The NWSL Board of Governors has announced that it has unanimously approved changes to the Washington Spirit’s ownership structure, an important step towards Y. Michele Kang assuming majority ownership of the club. While today’s statement did not definitively declare Kang the team’s controlling stakeholder, it does appear that the Board of Governors — who reportedly held a meeting this week essentially to allow Kang and Steve Baldwin to make their respective cases — is not going to stand in the way.
The league’s statement is as follows:
The National Women’s Soccer League announced today that its Board of Governors has unanimously approved important changes to the structure and makeup of the Washington Soccer Properties ownership group, the entity that manages the NWSL’s Washington Spirit.
To date, the ownership of WSP has been held by three individuals, each of whom have held the entirety of WSP’s equity positions and voting membership on the team’s Board of Managers. Additionally, WSP has had a number of investors who have held non-equity and non-voting positions with the team.
The NWSL Board of Governors has, subject to the satisfaction of routine legal conditions, approved the conversion of those investors who wish to convert to full equity shareholders, and as such, voting members of the WSP Board of Managers. Additionally, the NWSL Board of Governors has approved the transfer of certain equity stakes to Y. Michele Kang, providing Kang with additional shares, though not a majority or controlling interest.
WSP will now engage in a process to determine whether Kang will receive sufficient support of its voting members, as required by the WSP bylaws, to operate the Washington Spirit as its controlling owner.
NWSL Board of Governors released the following joint statement:
“Our collective focus is to create the best environment for the Washington Spirit players, fans, and team employees, and to operate the NWSL in a manner that supports excellence on the field of play and in front offices around the league. Our priority is determining what is in the best interest of the NWSL, Washington Spirit, its players, and the D.C. soccer community.
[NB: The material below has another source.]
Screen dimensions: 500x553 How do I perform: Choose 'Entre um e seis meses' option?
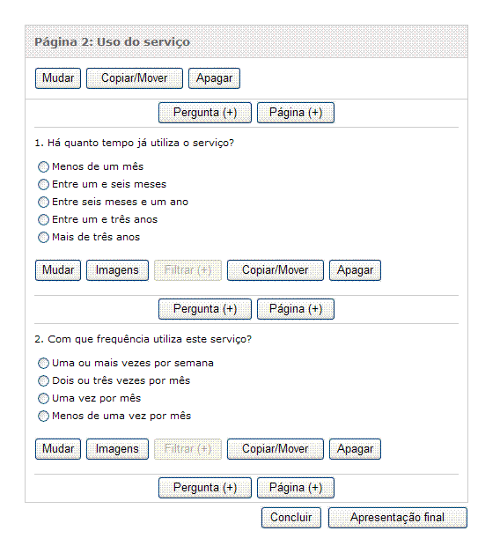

We believe Michele is fully committed to elevating this club and delivering for its players and it is now a matter for WSP shareholders to determine who holds a controlling interest. We are committed to allowing the required ownership process to be resolved in the appropriate, orderly manner. We will provide any additional updates once that process has taken place.”
Kang initially bought into the club before the 2021 season, and reportedly has had multiple bids to buy Baldwin’s stake rebuffed. The various issues with the Spirit, which extended to a workplace culture the league found to be abusive after a lengthy investigation, resulted in NWSL removing the Spirit from the Board of Governors until the situation was remedied to a degree that the Board would re-admit representatives from the Spirit.
Spirit players then took the remarkable step of uniting to post a public letter calling for Baldwin to sell to Kang:
In the meantime, Kang’s bid was reported by Sports Business Journal to value the club at $35 million, with an additional pledge to invest up to $25 million more in the club — which currently has no permanent office space or training ground — once she took control. Meanwhile, Baldwin preferred a bid from sports and entertainment investor Todd Boehly, which later expanded to include retail executive Jennifer Tepper Mackesy to such an extent that the Spirit announced they were in “exclusive negotiations” with them rather than Kang.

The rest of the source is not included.